Nonostante sia nel mirino dei miliziani al potere, Laila non si arrende e ha deciso di continuare la sua attività umanitaria rimanendo lì, a Kabul. “So che mi stanno cercando perché conduco uno stile di vita che loro non accettano, ma non mi fermo. Molte persone mi chiamano chiedendomi aiuto anche solo per trovare cibo. La situazione è grave in Afghanistan, soprattutto per le donne. Hanno perso mariti, figli e fratelli, hanno subito violenze e sono morte di fame. La miseria di questa guerra degli uomini è stata pagata dalle donne”.

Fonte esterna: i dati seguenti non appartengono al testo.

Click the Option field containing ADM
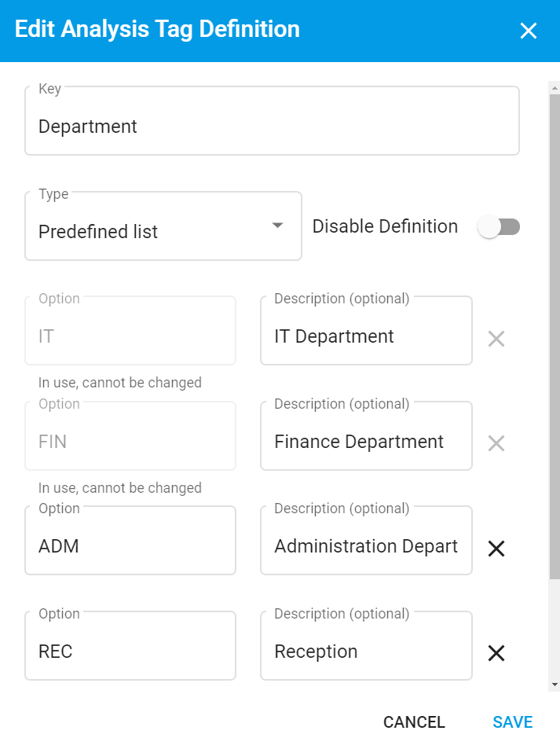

La condizione femminile in Afghanistan sta peggiorando di giorno in giorno. Per i nuovi governanti, ogni donna deve indossare il burqa e non può neanche viaggiare se non accompagnata da un parente maschio. “Per questo abbiamo formato un gruppo di donne sarte professioniste e abbiamo creato una piccola marca di abbigliamento, Tipchi – conclude – Ci piacerebbe entrare in contatto con le grandi e piccole realtà della moda italiana, abbiamo bisogno di supporto per dare un futuro alle donne afghane.” Laila Haidari non intende lasciare l’Afghanistan. “Ricevo ogni giorno richieste di aiuto, come posso abbandonare questo popolo?”. Nel frattempo, il suo coraggio non è passato inosservato. Lo scorso 7 dicembre, la Bbc l’ha inserita tra le 100 donne più influenti del mondo.